■ What the task requires: From the line that contains "509x555 pixels." down to the last line of the entries, repeat every line exactly. Do not carry over the pictures.

■ Information given:
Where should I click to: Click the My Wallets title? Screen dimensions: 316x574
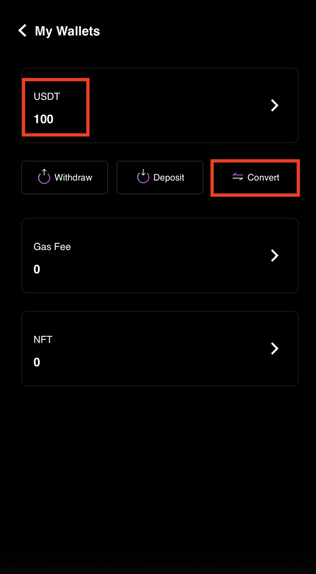pyautogui.click(x=66, y=31)
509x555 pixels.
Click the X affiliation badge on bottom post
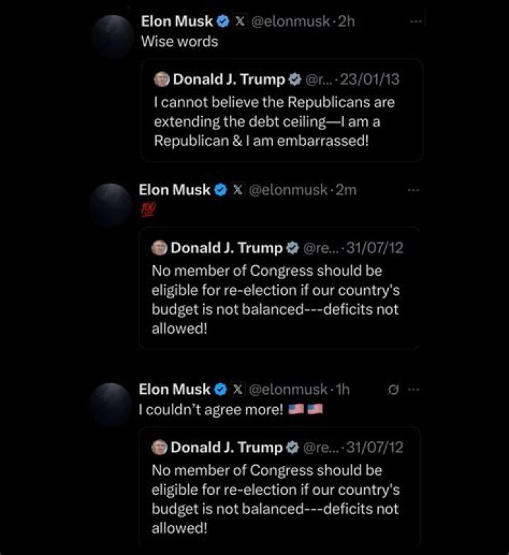click(x=238, y=390)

■ Result of the exercise:
509x555 pixels.
Click the X affiliation badge on bottom post
click(x=238, y=390)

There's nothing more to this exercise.